The move, due to be announced in the Queen’s Speech, will see children for the first time put on compulsory registers to find those who are not getting a full-time education.

It is part of a series of measures in the Government’s new schools Bill, as part of its ambition for “leveling up” education.

Ahead of the Queen’s Speech, Boris Johnson, the Prime Minister, said: “I want every parent across the country to know that their child’s education is at the very heart of this government agenda.

“We are determined to raise standards in our schools so every child has access to the same opportunities wherever they live, and our brilliant teachers are supported to do what they do best, which is why we’re putting our education ambition into law this week .

“By giving every child a good education, we’re giving them the opportunity to thrive so they can reach their full potential and secure the jobs needed – this is absolutely vital to our leveling up mission.”

Fines for families of absent children

It comes after the Department for Education issued new powers for schools on fines for families who allow their children to skip school.

Fines will be allowed by schools to fund services to prevent truancy, whereas previously fines were only used to help fund further fines or prosecutions.

Councils have also been asked to “rigorously track” data of children’s attendance of both school and social services.

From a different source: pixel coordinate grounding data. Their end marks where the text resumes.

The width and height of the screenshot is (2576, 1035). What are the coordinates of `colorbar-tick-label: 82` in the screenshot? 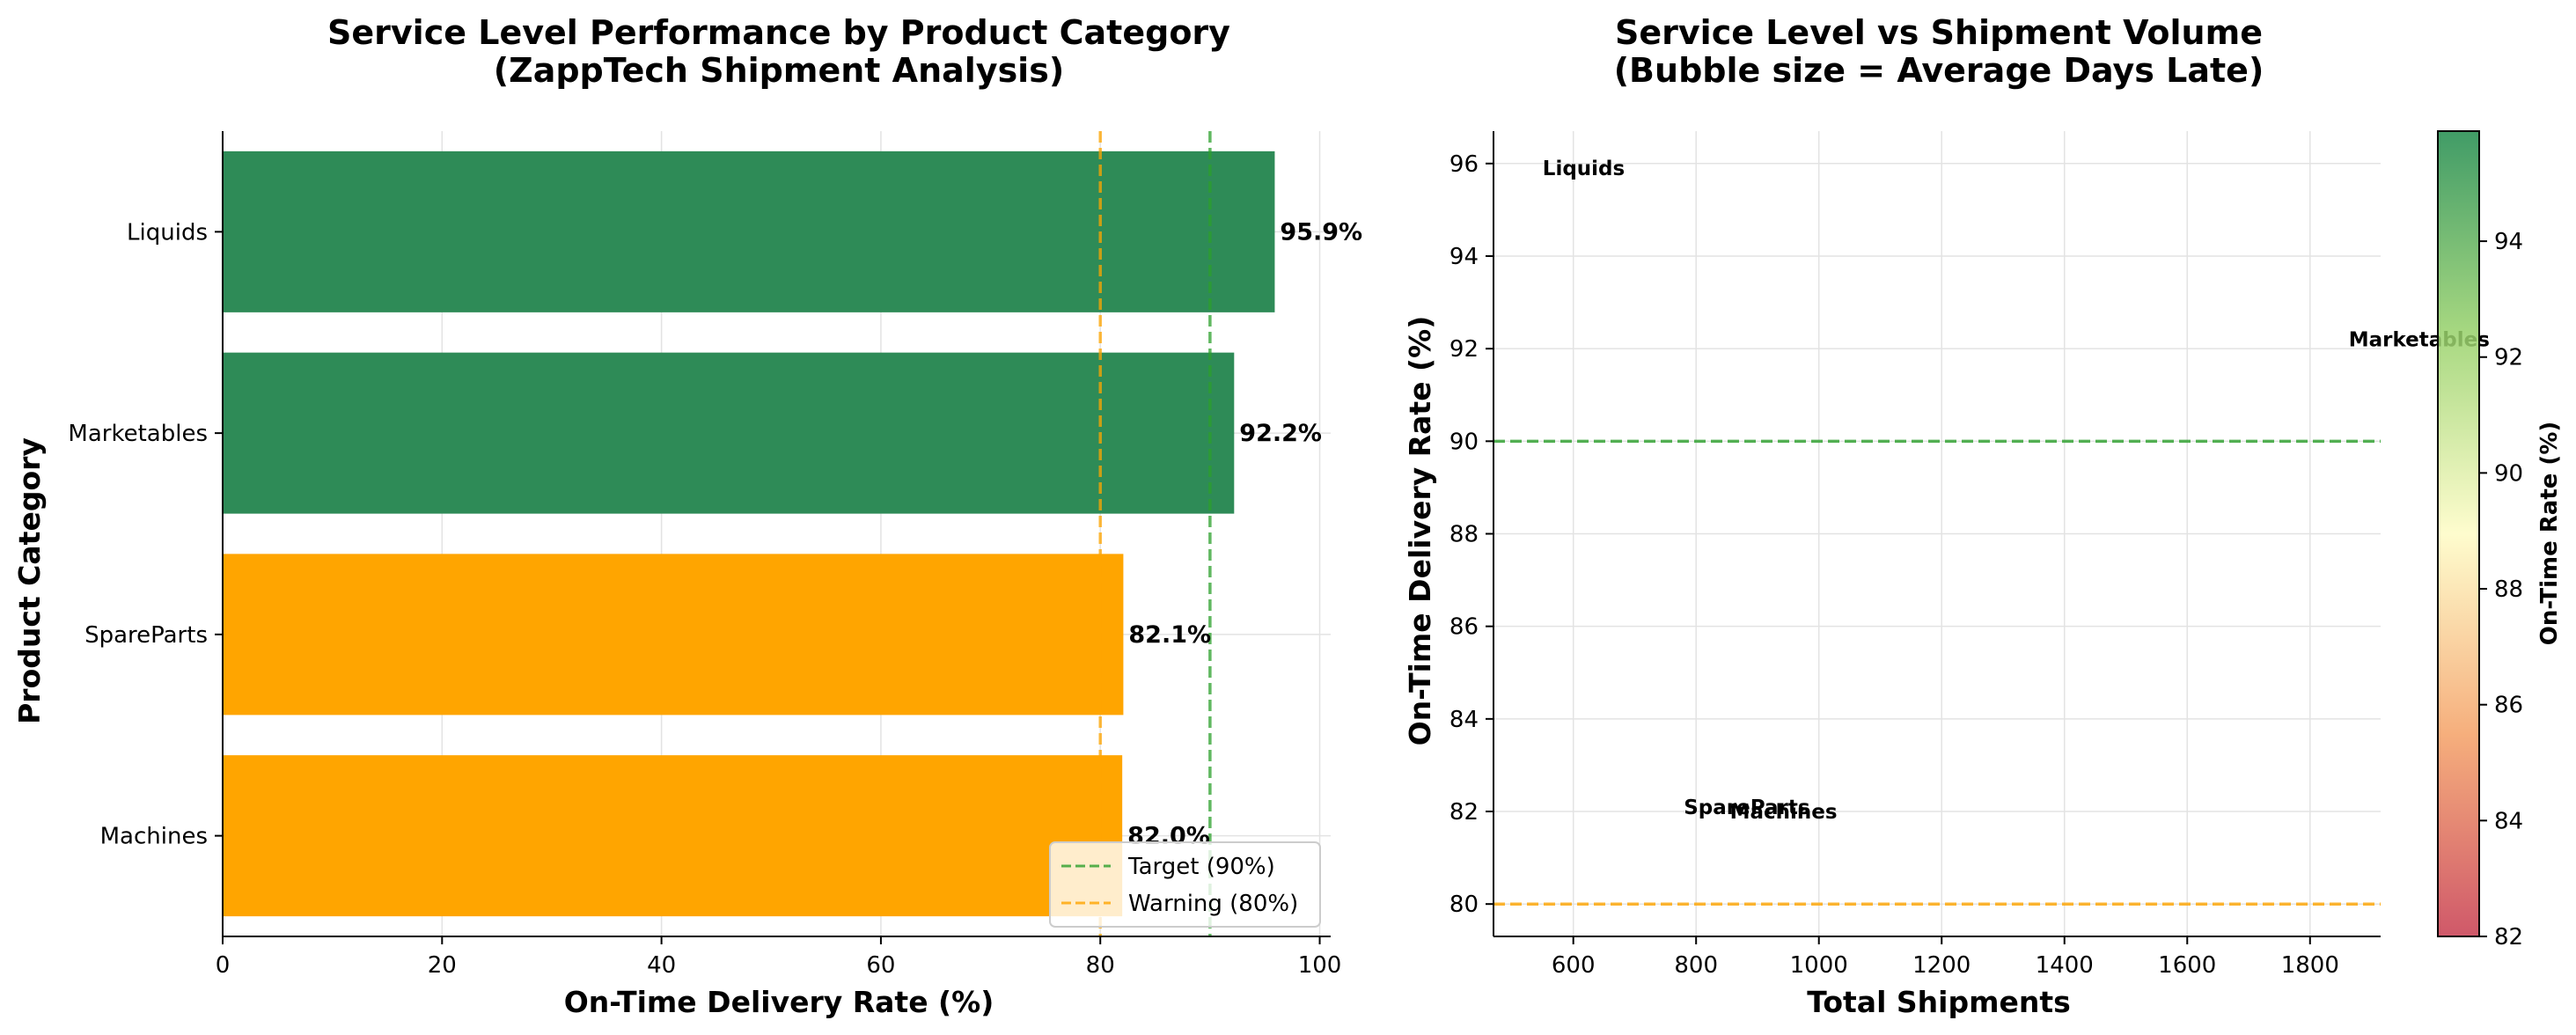 It's located at (2508, 937).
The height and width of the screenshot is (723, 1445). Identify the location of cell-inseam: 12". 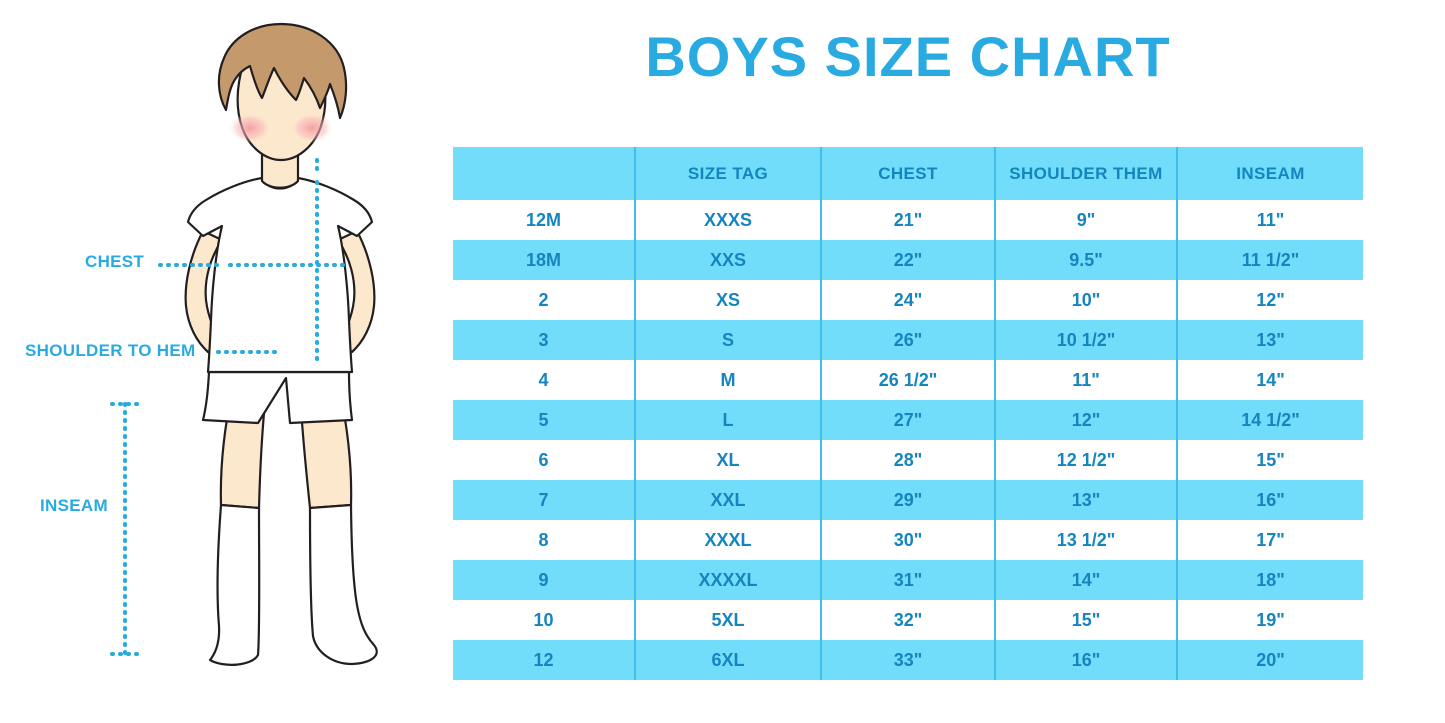
(1270, 300).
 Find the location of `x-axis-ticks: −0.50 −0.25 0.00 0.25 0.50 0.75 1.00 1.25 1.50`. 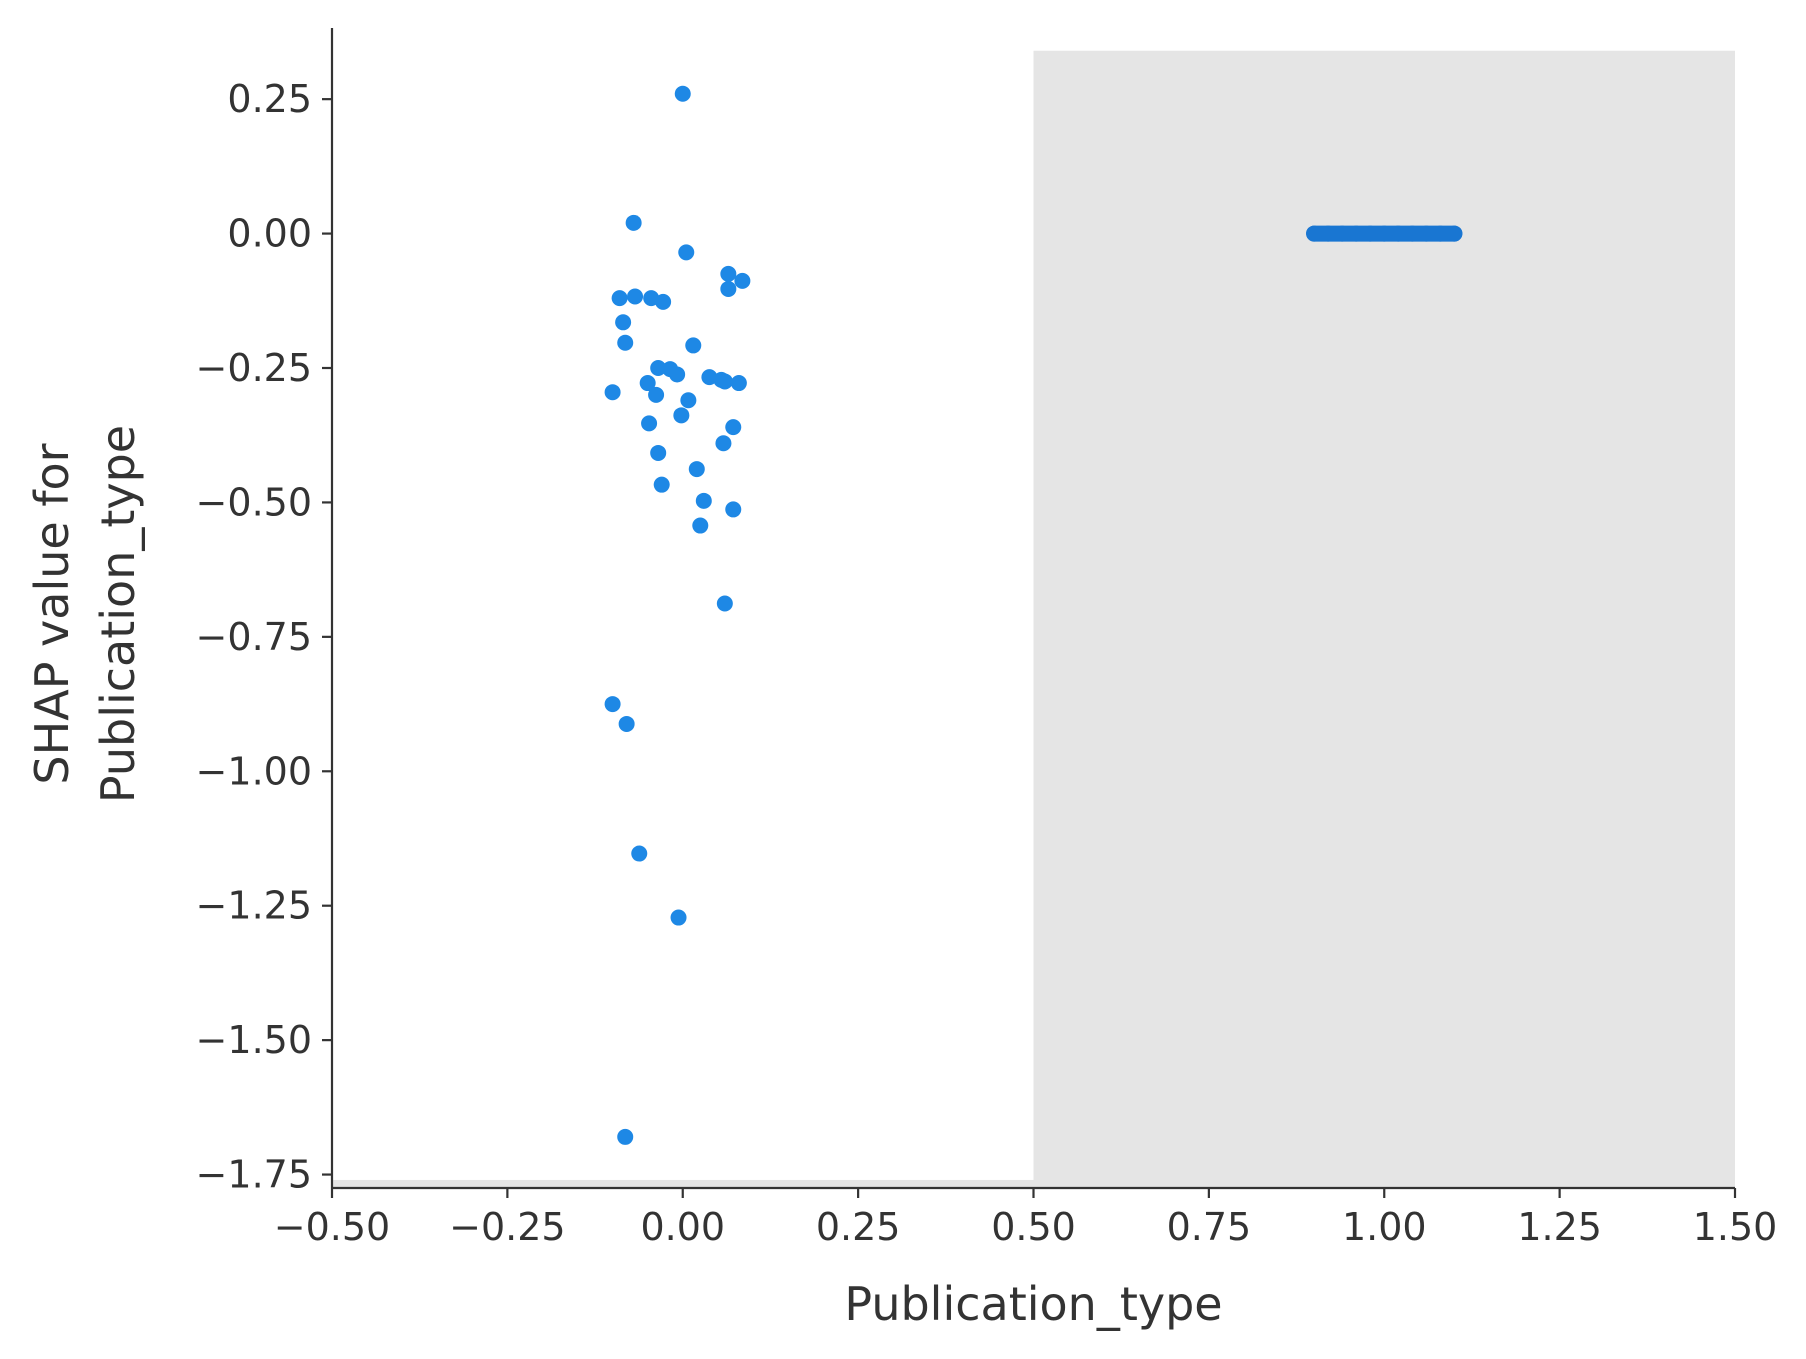

x-axis-ticks: −0.50 −0.25 0.00 0.25 0.50 0.75 1.00 1.25 1.50 is located at coordinates (1026, 1218).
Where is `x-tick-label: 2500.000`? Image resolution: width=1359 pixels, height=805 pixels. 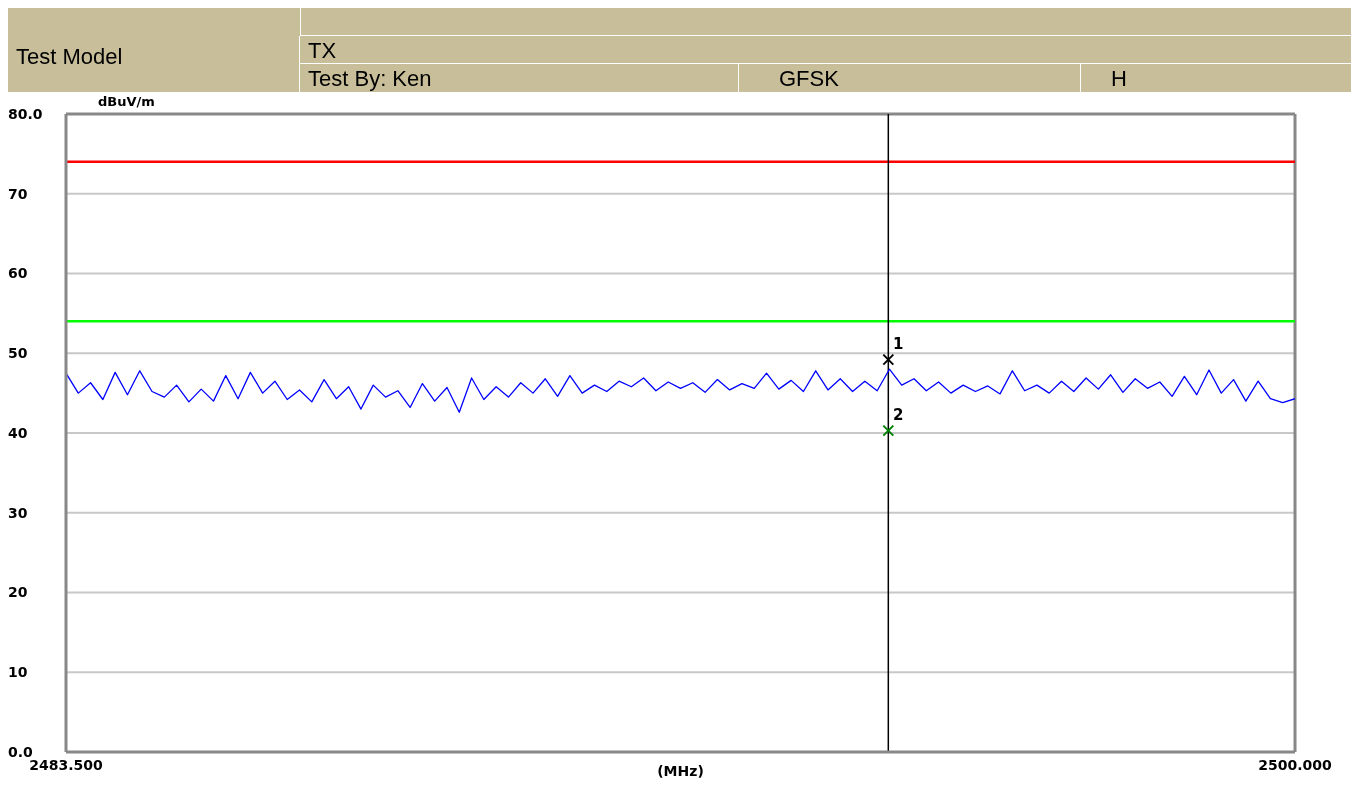 x-tick-label: 2500.000 is located at coordinates (1296, 764).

The Education Secretary has previously told councils to warn parents of the “repercussions” for children missing school.

Further measures in the schools Bill will include giving Ofsted powers to crack down on illegal unregistered schools and increasing powers to investigate teacher misconduct.

It comes alongside the new higher education Bill, which will give over-18s access to a new Lifetime Loan Entitlement – so they can access about £ 37,000 worth of study and technical courses over their lifetime.

Nadhim Zahawi, the Education Secretary, said: “We want every school to be part of an academy trust, enabling teachers to focus on what they do best – meeting the needs of every child. Schools’ approach to attendance is being overhauled to make sure every child gets the benefit of every possible hour in the classroom.

“In combination, this work will make sure every child has access to an education that they deserve and helps them fulfill their potential.”

In March last year, it was revealed that more than one in 10 secondary school pupils had been absent since schools and colleges reopened, amid fears that older students were unwilling to return to the classroom.

The nine per cent of students that were missing was roughly double the usual rate of 4.5 per cent of the school population.